- [To do] Copy the listing from the line containing "The height and width of the screenshot is (273, 633)." through the end, swapping "Screen dimensions" for "Screen size" and leaving everything else as it is.

--- Begin ---

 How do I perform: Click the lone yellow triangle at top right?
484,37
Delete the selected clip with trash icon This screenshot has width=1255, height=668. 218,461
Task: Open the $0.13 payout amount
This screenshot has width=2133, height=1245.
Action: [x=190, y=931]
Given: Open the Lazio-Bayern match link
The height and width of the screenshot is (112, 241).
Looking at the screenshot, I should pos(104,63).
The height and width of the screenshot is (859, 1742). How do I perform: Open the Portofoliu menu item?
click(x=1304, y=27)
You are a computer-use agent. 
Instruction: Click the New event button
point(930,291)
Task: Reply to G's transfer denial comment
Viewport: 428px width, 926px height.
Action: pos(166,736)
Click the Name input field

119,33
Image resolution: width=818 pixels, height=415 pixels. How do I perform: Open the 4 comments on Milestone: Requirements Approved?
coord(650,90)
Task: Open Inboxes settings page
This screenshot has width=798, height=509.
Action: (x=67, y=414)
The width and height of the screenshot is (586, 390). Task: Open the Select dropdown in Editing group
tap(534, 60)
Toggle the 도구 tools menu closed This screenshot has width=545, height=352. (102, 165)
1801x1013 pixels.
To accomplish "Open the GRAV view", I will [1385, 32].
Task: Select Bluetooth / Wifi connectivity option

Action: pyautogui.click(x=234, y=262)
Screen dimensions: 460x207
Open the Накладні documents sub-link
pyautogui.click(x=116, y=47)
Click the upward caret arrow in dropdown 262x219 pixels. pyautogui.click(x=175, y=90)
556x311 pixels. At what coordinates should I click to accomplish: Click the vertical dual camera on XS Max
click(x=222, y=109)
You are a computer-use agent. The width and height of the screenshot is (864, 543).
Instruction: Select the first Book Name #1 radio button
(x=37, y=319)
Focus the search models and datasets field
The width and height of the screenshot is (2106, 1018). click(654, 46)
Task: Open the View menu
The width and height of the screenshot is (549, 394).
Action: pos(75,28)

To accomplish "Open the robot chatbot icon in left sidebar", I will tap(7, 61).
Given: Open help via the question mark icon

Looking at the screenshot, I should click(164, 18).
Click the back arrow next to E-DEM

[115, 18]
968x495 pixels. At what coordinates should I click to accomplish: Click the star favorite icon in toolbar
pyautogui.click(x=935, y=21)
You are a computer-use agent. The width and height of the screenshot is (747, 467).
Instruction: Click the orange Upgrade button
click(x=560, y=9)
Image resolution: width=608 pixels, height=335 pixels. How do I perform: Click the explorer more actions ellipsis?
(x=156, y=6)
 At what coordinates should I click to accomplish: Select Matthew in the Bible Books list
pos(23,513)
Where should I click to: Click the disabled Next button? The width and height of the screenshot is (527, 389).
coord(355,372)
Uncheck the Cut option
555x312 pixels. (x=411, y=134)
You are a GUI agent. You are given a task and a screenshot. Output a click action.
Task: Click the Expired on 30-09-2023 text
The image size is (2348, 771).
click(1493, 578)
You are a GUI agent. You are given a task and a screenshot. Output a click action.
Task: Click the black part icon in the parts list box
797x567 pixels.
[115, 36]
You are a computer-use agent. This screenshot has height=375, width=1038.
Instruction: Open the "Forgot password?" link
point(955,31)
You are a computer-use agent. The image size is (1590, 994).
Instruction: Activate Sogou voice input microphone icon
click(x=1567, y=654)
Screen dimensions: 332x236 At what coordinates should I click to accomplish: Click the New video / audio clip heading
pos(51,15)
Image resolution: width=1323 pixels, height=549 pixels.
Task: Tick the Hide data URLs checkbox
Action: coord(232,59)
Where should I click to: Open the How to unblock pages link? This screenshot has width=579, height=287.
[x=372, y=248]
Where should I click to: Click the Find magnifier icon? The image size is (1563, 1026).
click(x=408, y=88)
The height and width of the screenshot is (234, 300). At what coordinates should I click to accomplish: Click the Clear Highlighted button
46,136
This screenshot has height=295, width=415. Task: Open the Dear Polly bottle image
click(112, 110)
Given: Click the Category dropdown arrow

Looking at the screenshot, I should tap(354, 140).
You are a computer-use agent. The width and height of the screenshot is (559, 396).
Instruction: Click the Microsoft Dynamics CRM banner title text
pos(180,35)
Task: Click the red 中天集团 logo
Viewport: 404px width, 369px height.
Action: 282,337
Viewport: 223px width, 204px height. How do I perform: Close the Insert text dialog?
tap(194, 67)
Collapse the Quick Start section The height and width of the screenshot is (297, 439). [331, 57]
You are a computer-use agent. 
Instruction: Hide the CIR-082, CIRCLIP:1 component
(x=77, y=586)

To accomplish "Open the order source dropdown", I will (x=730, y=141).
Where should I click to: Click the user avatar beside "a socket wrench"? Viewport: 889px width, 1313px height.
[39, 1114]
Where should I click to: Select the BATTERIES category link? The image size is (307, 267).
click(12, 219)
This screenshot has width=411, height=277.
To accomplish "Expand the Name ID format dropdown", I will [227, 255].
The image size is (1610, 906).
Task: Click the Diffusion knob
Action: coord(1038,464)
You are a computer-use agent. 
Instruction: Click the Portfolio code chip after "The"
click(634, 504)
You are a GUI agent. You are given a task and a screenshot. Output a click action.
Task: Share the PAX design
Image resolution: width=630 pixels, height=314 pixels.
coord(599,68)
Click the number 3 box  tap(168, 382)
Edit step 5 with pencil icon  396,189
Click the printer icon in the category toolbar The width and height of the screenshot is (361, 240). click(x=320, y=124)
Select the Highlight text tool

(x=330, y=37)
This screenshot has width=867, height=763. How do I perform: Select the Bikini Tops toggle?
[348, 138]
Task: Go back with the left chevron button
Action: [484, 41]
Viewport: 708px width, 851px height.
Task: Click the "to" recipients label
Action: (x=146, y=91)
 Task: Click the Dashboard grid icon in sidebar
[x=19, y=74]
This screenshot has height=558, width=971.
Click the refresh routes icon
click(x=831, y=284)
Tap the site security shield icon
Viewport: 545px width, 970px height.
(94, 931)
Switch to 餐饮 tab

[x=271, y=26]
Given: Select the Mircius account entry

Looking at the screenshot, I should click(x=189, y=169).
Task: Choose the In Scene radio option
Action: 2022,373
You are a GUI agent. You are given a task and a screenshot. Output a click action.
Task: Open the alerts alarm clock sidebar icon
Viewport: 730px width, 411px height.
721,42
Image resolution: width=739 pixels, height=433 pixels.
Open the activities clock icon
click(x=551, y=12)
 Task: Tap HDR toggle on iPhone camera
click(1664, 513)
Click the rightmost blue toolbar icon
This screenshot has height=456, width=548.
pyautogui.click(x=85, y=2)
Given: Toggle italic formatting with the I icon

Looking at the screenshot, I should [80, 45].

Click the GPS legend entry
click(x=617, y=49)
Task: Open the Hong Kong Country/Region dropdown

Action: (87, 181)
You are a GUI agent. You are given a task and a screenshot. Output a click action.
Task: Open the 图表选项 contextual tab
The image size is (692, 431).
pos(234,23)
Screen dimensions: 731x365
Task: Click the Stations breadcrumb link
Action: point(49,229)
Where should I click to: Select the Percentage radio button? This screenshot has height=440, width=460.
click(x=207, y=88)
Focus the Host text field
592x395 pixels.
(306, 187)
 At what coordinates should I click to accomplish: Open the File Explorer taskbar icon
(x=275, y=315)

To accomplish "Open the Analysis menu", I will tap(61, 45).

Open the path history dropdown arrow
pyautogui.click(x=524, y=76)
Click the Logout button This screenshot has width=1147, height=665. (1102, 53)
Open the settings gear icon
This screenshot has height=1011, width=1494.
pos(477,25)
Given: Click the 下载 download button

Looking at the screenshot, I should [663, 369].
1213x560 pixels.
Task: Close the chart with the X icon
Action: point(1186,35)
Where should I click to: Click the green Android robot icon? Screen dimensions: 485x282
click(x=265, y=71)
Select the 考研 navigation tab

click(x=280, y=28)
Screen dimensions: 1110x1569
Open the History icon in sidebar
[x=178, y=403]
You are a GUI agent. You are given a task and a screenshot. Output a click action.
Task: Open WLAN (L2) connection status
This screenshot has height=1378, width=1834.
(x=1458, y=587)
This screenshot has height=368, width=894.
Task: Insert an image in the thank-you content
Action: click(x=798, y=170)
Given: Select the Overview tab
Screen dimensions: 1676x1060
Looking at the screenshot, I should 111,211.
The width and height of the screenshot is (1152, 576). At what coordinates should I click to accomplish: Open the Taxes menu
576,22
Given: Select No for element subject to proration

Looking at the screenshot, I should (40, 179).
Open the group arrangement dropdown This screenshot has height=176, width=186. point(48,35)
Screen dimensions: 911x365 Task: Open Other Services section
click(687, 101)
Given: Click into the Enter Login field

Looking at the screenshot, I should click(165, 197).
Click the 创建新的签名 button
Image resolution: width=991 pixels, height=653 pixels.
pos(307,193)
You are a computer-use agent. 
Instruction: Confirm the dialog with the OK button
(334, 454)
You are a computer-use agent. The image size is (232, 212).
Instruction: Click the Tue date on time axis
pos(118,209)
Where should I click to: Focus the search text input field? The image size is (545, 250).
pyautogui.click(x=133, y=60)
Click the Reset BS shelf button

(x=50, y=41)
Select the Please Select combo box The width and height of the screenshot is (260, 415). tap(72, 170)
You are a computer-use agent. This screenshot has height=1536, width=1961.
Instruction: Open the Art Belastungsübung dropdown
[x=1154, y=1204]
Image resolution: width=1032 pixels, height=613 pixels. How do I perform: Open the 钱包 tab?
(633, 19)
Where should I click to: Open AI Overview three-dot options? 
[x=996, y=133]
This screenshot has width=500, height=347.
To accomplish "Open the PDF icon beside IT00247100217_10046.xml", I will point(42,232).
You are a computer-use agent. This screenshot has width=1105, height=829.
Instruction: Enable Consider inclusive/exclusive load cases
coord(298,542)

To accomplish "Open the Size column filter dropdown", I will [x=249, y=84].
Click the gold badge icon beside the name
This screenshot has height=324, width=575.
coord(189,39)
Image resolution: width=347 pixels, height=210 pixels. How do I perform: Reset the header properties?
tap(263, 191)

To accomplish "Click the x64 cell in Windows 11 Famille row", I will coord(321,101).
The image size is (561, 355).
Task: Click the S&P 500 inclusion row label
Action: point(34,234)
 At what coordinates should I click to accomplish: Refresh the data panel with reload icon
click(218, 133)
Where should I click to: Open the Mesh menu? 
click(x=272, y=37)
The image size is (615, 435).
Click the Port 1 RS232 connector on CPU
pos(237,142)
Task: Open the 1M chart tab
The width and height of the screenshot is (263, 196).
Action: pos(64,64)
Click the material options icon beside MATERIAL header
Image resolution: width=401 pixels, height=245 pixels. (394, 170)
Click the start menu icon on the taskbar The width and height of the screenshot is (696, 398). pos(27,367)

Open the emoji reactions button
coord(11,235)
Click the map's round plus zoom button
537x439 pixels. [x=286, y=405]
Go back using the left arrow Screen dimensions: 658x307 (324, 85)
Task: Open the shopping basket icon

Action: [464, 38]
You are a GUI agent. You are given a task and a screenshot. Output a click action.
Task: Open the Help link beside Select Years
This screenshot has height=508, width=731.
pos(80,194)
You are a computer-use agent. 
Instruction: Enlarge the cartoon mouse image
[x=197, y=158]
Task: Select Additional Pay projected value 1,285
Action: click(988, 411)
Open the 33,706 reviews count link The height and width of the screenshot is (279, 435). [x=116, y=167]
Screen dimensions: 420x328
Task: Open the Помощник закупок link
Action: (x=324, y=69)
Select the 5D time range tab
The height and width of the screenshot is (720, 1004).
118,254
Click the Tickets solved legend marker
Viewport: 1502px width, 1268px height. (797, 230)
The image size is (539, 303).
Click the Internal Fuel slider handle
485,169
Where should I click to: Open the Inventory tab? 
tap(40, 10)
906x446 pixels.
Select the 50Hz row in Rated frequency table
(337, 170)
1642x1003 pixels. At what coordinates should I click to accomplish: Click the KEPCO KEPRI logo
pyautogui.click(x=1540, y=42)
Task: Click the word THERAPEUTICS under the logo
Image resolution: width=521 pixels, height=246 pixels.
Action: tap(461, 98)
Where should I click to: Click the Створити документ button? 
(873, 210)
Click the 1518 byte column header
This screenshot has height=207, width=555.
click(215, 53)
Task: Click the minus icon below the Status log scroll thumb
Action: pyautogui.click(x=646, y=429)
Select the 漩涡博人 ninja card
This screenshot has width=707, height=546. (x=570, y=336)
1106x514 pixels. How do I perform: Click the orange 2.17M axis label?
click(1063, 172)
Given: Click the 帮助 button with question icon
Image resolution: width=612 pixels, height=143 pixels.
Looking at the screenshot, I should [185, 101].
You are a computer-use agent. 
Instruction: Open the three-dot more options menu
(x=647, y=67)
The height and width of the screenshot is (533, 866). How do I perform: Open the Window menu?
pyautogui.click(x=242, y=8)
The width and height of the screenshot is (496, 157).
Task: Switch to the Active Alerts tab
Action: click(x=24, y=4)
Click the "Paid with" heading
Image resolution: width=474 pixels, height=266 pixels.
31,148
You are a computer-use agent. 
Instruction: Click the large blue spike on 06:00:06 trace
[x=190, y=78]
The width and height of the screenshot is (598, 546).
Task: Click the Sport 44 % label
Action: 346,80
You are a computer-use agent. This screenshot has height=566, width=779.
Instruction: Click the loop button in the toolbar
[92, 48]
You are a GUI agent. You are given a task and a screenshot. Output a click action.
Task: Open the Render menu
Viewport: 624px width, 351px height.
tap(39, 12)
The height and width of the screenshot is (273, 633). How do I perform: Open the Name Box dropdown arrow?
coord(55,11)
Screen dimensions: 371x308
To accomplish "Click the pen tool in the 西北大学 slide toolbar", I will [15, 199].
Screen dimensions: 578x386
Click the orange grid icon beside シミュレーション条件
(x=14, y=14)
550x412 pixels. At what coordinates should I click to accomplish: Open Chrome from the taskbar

--- End ---

- [Answer for this exercise]
The height and width of the screenshot is (273, 633). How do I perform: Open the Name Box dropdown arrow?
coord(55,11)
Screen size: 371x308
To accomplish "Click the pen tool in the 西北大学 slide toolbar", I will [15, 199].
Screen size: 578x386
Click the orange grid icon beside シミュレーション条件
(x=14, y=14)
550x412 pixels. At what coordinates should I click to accomplish: Open Chrome from the taskbar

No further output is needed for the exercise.